-- Start Given records --

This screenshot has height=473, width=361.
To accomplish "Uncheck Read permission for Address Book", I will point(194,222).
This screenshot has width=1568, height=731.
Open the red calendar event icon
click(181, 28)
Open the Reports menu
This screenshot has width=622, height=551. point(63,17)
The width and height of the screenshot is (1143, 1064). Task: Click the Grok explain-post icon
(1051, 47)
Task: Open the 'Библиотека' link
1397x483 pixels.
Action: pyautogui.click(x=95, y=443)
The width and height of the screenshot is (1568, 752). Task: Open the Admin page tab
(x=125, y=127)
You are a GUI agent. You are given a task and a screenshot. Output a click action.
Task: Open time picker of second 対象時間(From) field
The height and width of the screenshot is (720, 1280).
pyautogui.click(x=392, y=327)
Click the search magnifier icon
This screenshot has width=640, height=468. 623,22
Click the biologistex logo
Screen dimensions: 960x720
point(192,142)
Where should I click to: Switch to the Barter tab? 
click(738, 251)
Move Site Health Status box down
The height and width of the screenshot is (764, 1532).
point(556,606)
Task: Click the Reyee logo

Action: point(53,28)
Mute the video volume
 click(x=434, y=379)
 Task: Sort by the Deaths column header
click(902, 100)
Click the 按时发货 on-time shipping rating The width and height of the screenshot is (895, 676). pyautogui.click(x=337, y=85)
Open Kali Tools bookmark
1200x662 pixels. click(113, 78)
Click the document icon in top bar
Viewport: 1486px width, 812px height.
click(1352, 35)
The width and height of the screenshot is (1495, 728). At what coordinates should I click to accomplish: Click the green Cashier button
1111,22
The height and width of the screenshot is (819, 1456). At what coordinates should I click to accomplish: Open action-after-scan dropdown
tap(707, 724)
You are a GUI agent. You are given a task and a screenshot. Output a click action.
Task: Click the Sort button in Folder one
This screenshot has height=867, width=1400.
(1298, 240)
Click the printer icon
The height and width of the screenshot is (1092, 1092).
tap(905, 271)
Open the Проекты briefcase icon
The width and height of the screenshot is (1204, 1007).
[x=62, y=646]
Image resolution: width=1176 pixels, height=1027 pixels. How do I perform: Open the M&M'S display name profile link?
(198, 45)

-- End Given records --

## Goal
Repeat these lines exactly.

## Solved problem
This screenshot has height=473, width=361.
To accomplish "Uncheck Read permission for Address Book", I will point(194,222).
This screenshot has width=1568, height=731.
Open the red calendar event icon
click(181, 28)
Open the Reports menu
This screenshot has width=622, height=551. point(63,17)
The width and height of the screenshot is (1143, 1064). Task: Click the Grok explain-post icon
(1051, 47)
Task: Open the 'Библиотека' link
1397x483 pixels.
Action: pyautogui.click(x=95, y=443)
The width and height of the screenshot is (1568, 752). Task: Open the Admin page tab
(x=125, y=127)
You are a GUI agent. You are given a task and a screenshot. Output a click action.
Task: Open time picker of second 対象時間(From) field
The height and width of the screenshot is (720, 1280).
pyautogui.click(x=392, y=327)
Click the search magnifier icon
This screenshot has width=640, height=468. 623,22
Click the biologistex logo
Screen dimensions: 960x720
point(192,142)
Where should I click to: Switch to the Barter tab? 
click(738, 251)
Move Site Health Status box down
The height and width of the screenshot is (764, 1532).
point(556,606)
Task: Click the Reyee logo

Action: point(53,28)
Mute the video volume
 click(x=434, y=379)
 Task: Sort by the Deaths column header
click(902, 100)
Click the 按时发货 on-time shipping rating The width and height of the screenshot is (895, 676). pyautogui.click(x=337, y=85)
Open Kali Tools bookmark
1200x662 pixels. click(113, 78)
Click the document icon in top bar
Viewport: 1486px width, 812px height.
click(1352, 35)
The width and height of the screenshot is (1495, 728). At what coordinates should I click to accomplish: Click the green Cashier button
1111,22
The height and width of the screenshot is (819, 1456). At what coordinates should I click to accomplish: Open action-after-scan dropdown
tap(707, 724)
You are a GUI agent. You are given a task and a screenshot. Output a click action.
Task: Click the Sort button in Folder one
This screenshot has height=867, width=1400.
(1298, 240)
Click the printer icon
The height and width of the screenshot is (1092, 1092).
tap(905, 271)
Open the Проекты briefcase icon
The width and height of the screenshot is (1204, 1007).
[x=62, y=646]
Image resolution: width=1176 pixels, height=1027 pixels. How do I perform: Open the M&M'S display name profile link?
(198, 45)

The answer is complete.